Problem details
Every entry must come back exactly as it was written.

(Exercise data Opens)

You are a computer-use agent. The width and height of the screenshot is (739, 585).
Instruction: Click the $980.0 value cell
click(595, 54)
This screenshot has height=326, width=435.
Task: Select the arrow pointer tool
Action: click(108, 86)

(Exercise data Closes)

Output below
You are a computer-use agent. The width and height of the screenshot is (739, 585).
Instruction: Click the $980.0 value cell
click(595, 54)
This screenshot has height=326, width=435.
Task: Select the arrow pointer tool
Action: click(108, 86)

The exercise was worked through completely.